**Source data**
▬▬▬

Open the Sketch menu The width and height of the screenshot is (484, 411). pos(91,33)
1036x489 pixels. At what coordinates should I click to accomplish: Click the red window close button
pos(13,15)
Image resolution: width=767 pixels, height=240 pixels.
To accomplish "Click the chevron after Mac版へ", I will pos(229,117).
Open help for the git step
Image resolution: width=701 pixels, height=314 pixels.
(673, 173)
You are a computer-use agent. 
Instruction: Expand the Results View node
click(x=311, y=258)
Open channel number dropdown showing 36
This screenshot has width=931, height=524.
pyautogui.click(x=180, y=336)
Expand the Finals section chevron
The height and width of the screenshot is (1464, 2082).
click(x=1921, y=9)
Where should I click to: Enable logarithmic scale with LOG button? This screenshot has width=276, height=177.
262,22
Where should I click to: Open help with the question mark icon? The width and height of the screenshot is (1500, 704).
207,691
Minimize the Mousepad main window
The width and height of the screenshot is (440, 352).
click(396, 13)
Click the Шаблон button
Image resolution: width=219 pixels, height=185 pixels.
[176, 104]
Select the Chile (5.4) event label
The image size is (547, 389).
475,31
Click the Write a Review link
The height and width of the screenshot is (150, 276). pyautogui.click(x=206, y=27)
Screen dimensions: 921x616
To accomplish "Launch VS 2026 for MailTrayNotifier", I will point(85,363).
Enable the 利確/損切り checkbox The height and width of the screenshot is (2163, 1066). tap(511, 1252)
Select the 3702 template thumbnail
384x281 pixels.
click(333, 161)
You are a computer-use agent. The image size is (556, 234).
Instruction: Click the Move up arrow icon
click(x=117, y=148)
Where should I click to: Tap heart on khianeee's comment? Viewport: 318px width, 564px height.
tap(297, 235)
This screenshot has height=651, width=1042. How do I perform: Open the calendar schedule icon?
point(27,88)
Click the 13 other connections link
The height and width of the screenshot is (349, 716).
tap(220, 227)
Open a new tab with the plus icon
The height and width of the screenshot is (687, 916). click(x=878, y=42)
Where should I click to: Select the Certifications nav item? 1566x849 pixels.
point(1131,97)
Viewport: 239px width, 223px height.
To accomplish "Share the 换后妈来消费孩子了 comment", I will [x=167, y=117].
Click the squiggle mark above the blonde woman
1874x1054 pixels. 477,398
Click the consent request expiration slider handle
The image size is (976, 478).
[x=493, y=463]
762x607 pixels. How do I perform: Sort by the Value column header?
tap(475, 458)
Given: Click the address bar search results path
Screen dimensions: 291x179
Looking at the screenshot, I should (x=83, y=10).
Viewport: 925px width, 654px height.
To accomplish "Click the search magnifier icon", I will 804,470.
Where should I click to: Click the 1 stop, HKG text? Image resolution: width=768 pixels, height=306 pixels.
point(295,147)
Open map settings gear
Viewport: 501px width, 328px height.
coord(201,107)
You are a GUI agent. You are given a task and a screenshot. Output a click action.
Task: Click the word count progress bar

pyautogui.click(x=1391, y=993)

▬▬▬

Could you copy out all of the lines above, character for character?

**Solution for this task**
Open the Sketch menu The width and height of the screenshot is (484, 411). pos(91,33)
1036x489 pixels. At what coordinates should I click to accomplish: Click the red window close button
pos(13,15)
Image resolution: width=767 pixels, height=240 pixels.
To accomplish "Click the chevron after Mac版へ", I will pos(229,117).
Open help for the git step
Image resolution: width=701 pixels, height=314 pixels.
(673, 173)
You are a computer-use agent. 
Instruction: Expand the Results View node
click(x=311, y=258)
Open channel number dropdown showing 36
This screenshot has width=931, height=524.
pyautogui.click(x=180, y=336)
Expand the Finals section chevron
The height and width of the screenshot is (1464, 2082).
click(x=1921, y=9)
Where should I click to: Enable logarithmic scale with LOG button? This screenshot has width=276, height=177.
262,22
Where should I click to: Open help with the question mark icon? The width and height of the screenshot is (1500, 704).
207,691
Minimize the Mousepad main window
The width and height of the screenshot is (440, 352).
click(396, 13)
Click the Шаблон button
Image resolution: width=219 pixels, height=185 pixels.
[176, 104]
Select the Chile (5.4) event label
The image size is (547, 389).
475,31
Click the Write a Review link
The height and width of the screenshot is (150, 276). pyautogui.click(x=206, y=27)
Screen dimensions: 921x616
To accomplish "Launch VS 2026 for MailTrayNotifier", I will point(85,363).
Enable the 利確/損切り checkbox The height and width of the screenshot is (2163, 1066). tap(511, 1252)
Select the 3702 template thumbnail
384x281 pixels.
click(333, 161)
You are a computer-use agent. The image size is (556, 234).
Instruction: Click the Move up arrow icon
click(x=117, y=148)
Where should I click to: Tap heart on khianeee's comment? Viewport: 318px width, 564px height.
tap(297, 235)
This screenshot has height=651, width=1042. How do I perform: Open the calendar schedule icon?
point(27,88)
Click the 13 other connections link
The height and width of the screenshot is (349, 716).
tap(220, 227)
Open a new tab with the plus icon
The height and width of the screenshot is (687, 916). click(x=878, y=42)
Where should I click to: Select the Certifications nav item? 1566x849 pixels.
point(1131,97)
Viewport: 239px width, 223px height.
To accomplish "Share the 换后妈来消费孩子了 comment", I will [x=167, y=117].
Click the squiggle mark above the blonde woman
1874x1054 pixels. 477,398
Click the consent request expiration slider handle
The image size is (976, 478).
[x=493, y=463]
762x607 pixels. How do I perform: Sort by the Value column header?
tap(475, 458)
Given: Click the address bar search results path
Screen dimensions: 291x179
Looking at the screenshot, I should (x=83, y=10).
Viewport: 925px width, 654px height.
To accomplish "Click the search magnifier icon", I will 804,470.
Where should I click to: Click the 1 stop, HKG text? Image resolution: width=768 pixels, height=306 pixels.
point(295,147)
Open map settings gear
Viewport: 501px width, 328px height.
coord(201,107)
You are a GUI agent. You are given a task and a screenshot. Output a click action.
Task: Click the word count progress bar

pyautogui.click(x=1391, y=993)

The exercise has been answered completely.